Griffith’s Next Big Film is ‘Babylon’ (Los Angeles Herald, 1918)
Griffith’s Next Big Film is ‘Babylon’ (Los Angeles Herald, 1918)
- Los Angeles Herald, Volume XLIV, Number 51, 31 December 1918
- GRIFFITH’S NEXT BIG FILM IS ‘BABYLON’
With lines as long as a showman’s dream pounding against the box office where “The Greatest Thing in Life” is showing, D. W. Griffith announces he is going to take off the big holiday hit Saturday night and replace it with the story of “Babylon” taken from his stupendous “Intolerance.” So many requests received from every section of the country at the time Mr. Griffith’s spectacle was first shown, have finally led him to release the story of Babylon as a separate and distinct picture. In the former version there were about three reels dealing with the destruction of the city.
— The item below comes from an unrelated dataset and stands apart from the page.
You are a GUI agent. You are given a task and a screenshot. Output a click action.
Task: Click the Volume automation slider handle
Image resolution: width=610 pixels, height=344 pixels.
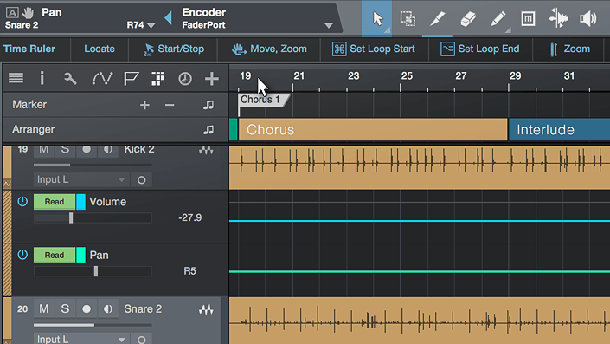[71, 217]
The new play, however, contains the complete historical romance of the mountain girl who would have saved her city had her king been sufficiently sober to listen to her warnings. Embellished with thousands of feet of photographs taken in the actual valley of the Euphrates, the new production contains but a passing resemblance to the story of “Intolerance.’’ The massive spectacle of the destruction of the city is there with several hundred scenes added, bringing out the vanished glory of that ancient time in a way that was not attempted in the “Intolerance’’ version. Constance Talmadge is seen as the mountain girl, supported by a cast that can never again be gathered. It includes Tully Marshall, Elmer Clifton. Mildred Harris Chaplin, George Siegmann, Seena Owen, Elmo Lincoln and many others who have since earned their right to stardom. The presentation of “The Fall of Babylon” will begin with the matinee performance at Clune’s Auditorium next Monday.